Vibrio (V.) parahaemolyticus is naturally present in coastal waters worldwide [1–4]. It is associated with self-limiting gastroenteritis due to the ingestion of contaminated raw or undercooked seafood [5, 6]. In 1996 the pandemic O3:K6 serotype emerged in Asia and was identified as the predominant cause of numerous outbreaks throughout the world [7–10]. In recent years, other serotypes, esp. serovariants of O3:K6, were associated with severe outbreaks .
To distinguish between different lineages of V. parahaemolyticus various techniques have been used so far (e.g. serotyping, PFGE, rep-PCR), most promising multilocus sequence typing (MLST). In MLST analysis the genotypic relatedness of bacterial strains is analyzed basing on the sequences of internal fragments of usually 6 to 8 housekeeping genes [11, 12]. Due to the nucleotide sequence based typing the comparison of results obtained by others and exchange via public databases is possible and allows continuously increasing understanding of the molecular epidemiology and evolution of the typed bacteria [12–14].
The population of V. parahaemolyticus is characterized by a high degree of genotypic diversity that diversifies in the first step via recombination and is thus called a semi-clonal population [13, 15]. In its habitat the marine and estuarine environment V. parahaemolyticus encounters changing environmental conditions . Better adapted or faster adapting clones arise from the background of the diverse and highly recombinogenic bacterial population leading to the “pandemic” model of clonal expansion . In MLST analyses such adapted clones are termed clonal complexes (CC) and are characterized by strains of allelic profiles or Sequence Types that differ in at most one allele. The pandemic clone of V. parahaemolyticus, consisting of O3:K6 strains and its serovariants, shares the same genetic properties (trh
+, GS-PCR+) and forms the distinct cluster of clonal complex 3 (CC3) founded by Sequence Type 3 (ST3). On the contrary the converse argument is not true as CC3 is also formed by non-pathogenic strains . Since ST and serotype are not linked, a diverse set of serotypes constitutes ST3 (largely caused by serotype switching via recombination) [9, 13, 17–20].
The overall genotypic diversities differ depending on the pathogenicity of strains: Pandemic strains show a high uniformity, whereas non-pandemic strains are highly diverse, leading to the observation that an analyzed geographically restricted subpopulation was genetically as diverse as the entire worldwide pubMLST database [21–24]. In contrast, environmental tdh
V. parahaemolyticus are as diverse as the non-pathogenic populations . Diversity also depends on water temperature, with a less diverse cold water adapted population replaced by more diverse strains when temperature rises . The environmental populations are characterized by a fast evolution observable in the rapid turnover of predominant strains [25, 26]. But some clones and strain groups can persist for years in a specific habitat, creating an endemic population . With the application of MLST a high degree of genetic similarity between environmental and pandemic or non-pandemic infectious isolates as well as the mentioned environmental clade of CC3 isolates was shown, emphasizing the potential threat even of environmental strains to human health . A clustering of strains in regard to specific properties, like sampling time, habitat or origin is desired to establish a relationship between these properties and the genotype (in the case of MLST the ST) of a strain. However, in the case of V. parahaemolyticus this was not possible in general [13, 19, 25]. Theethakaew et al. were able to identify distinct clusters of strains sampled either from farmed prawns or clinical cases . Due to the high genetic diversity especially of environmental strains, the identification of related strains can lack reliability; therefore clustering of strains on the basis of their amino acid sequence was applied to V. parahaemolyticus[24, 28].
Even though some studies already used MLST analysis to characterize V. parahaemolyticus strain sets, they were restricted to specific geographical areas (e.g.
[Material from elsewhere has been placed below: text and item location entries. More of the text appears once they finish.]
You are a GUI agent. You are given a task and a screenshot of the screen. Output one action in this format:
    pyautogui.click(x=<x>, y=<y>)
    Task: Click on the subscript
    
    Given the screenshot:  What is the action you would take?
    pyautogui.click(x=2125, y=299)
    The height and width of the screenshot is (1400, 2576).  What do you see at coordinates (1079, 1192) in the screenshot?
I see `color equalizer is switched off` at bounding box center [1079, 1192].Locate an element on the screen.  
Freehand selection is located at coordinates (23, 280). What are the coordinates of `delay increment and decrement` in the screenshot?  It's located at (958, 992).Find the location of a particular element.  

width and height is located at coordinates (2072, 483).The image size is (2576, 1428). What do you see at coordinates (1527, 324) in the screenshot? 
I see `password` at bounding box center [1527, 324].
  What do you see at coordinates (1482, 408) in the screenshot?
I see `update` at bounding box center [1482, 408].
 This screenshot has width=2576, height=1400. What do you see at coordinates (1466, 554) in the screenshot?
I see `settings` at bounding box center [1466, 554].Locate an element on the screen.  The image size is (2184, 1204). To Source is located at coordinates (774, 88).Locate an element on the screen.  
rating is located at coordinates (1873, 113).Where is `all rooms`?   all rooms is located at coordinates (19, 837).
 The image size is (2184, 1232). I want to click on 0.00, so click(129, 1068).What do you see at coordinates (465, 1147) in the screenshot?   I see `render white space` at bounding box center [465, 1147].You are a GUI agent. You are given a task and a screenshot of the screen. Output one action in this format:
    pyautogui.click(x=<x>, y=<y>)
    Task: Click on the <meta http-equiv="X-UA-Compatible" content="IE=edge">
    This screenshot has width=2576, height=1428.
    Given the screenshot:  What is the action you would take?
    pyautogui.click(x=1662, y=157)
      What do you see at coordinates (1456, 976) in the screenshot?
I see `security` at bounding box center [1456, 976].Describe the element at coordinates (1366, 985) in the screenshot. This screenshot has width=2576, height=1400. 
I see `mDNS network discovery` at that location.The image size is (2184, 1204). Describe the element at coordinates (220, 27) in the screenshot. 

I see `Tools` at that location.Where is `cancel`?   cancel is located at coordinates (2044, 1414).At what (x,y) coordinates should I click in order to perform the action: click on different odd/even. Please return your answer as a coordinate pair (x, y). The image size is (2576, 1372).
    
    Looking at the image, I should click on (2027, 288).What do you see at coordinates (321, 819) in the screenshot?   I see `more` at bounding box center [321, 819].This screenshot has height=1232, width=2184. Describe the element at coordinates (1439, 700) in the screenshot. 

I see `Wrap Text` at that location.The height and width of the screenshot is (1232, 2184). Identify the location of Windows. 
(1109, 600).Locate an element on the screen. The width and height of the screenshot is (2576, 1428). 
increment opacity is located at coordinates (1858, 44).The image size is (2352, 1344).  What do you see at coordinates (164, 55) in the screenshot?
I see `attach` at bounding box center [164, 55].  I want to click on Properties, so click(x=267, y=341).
U.S. coast, Thailand and Peru) [23, 24, 27, 29], focused exclusively on pandemic or non-pandemic pathogenic isolates [17, 21, 22, 25, 26, 29] or were based on a limited strain number. Whether strains, originating from a specific habitat but of different geographic regions, possess similar properties concerning their genetic diversity has not been investigated yet.
Thus, the goal of this study was to investigate four different V. parahaemolyticus strain sets, each of distinct geographical origin (a cold water population originating from the German North Sea and the Baltic Sea, two prawn associated strain sets originating from Sri Lanka and Ecuador and additionally seafood isolates from German retail) by using MLST analysis, in order to define sequence polymorphism of the strains, investigate genetic polymorphisms and relationships among strains of the different regions and to analyze the probable evolutionary relationships among the strains. Therefore differences in the relationship of isolates in regard to sequence type, clonal complex and peptide sequence type affiliation were considered. To analyze peptide based differences a peptide-based MLST scheme was implemented into the pubMLST database. To obtain a more global overview previously available MLST data of isolates from other countries and continents were included.